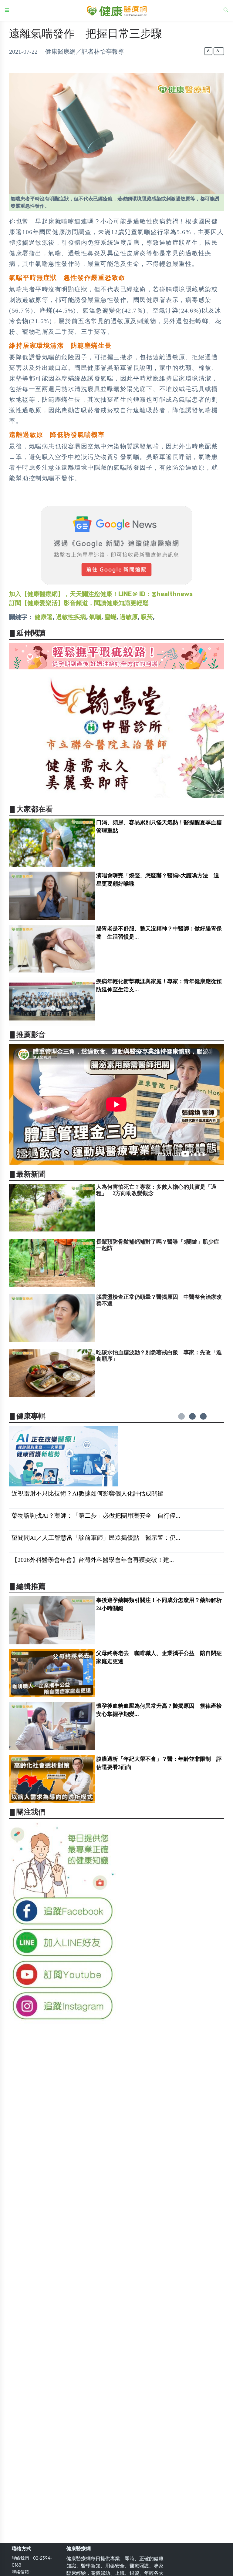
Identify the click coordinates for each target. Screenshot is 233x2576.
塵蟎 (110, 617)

.....

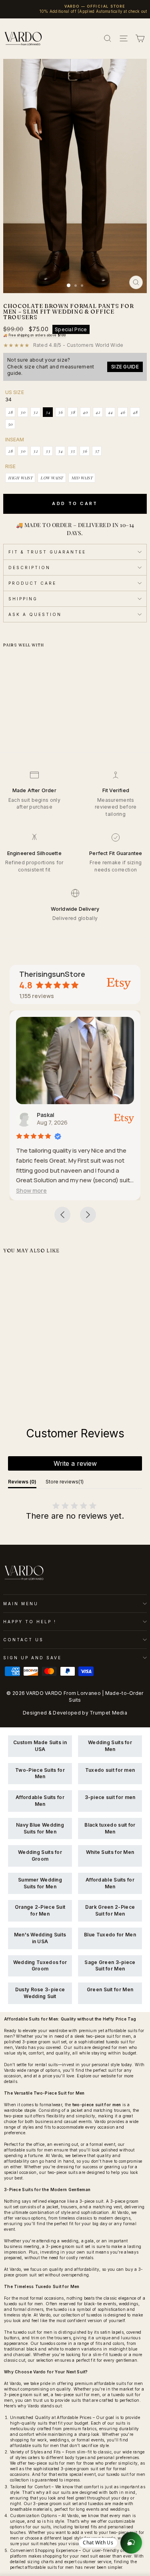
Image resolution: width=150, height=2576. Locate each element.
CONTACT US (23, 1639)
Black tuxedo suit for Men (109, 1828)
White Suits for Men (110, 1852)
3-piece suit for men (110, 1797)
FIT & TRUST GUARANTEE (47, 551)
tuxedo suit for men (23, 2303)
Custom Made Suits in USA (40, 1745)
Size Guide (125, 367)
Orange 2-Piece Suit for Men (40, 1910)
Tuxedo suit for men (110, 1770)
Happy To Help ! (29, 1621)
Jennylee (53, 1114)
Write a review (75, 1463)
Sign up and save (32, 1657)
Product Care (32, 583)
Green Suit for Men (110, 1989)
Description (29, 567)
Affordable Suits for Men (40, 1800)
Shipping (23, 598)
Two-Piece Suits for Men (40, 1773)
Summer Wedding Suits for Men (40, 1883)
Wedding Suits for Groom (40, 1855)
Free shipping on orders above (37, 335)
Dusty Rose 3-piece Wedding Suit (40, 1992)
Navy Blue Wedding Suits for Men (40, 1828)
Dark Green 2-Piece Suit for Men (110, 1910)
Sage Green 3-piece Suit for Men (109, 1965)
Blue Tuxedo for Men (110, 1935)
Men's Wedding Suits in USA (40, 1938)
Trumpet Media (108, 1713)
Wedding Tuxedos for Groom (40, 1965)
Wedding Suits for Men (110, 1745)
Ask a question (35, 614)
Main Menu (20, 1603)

.....

PROBLEM: Reproduce exactly, and with no other material, the lines between those holding "Size Guide (125, 367)" and "Main Menu (20, 1603)", inclusive.

RESPONSE:
Size Guide (125, 367)
Orange 2-Piece Suit for Men (40, 1910)
Tuxedo suit for men (110, 1770)
Happy To Help ! (29, 1621)
Jennylee (53, 1114)
Write a review (75, 1463)
Sign up and save (32, 1657)
Product Care (32, 583)
Green Suit for Men (110, 1989)
Description (29, 567)
Affordable Suits for Men (40, 1800)
Shipping (23, 598)
Two-Piece Suits for Men (40, 1773)
Summer Wedding Suits for Men (40, 1883)
Wedding Suits for Groom (40, 1855)
Free shipping on orders above (37, 335)
Dusty Rose 3-piece Wedding Suit (40, 1992)
Navy Blue Wedding Suits for Men (40, 1828)
Dark Green 2-Piece Suit for Men (110, 1910)
Sage Green 3-piece Suit for Men (109, 1965)
Blue Tuxedo for Men (110, 1935)
Men's Wedding Suits in USA (40, 1938)
Trumpet Media (108, 1713)
Wedding Tuxedos for Groom (40, 1965)
Wedding Suits for Men (110, 1745)
Ask a question (35, 614)
Main Menu (20, 1603)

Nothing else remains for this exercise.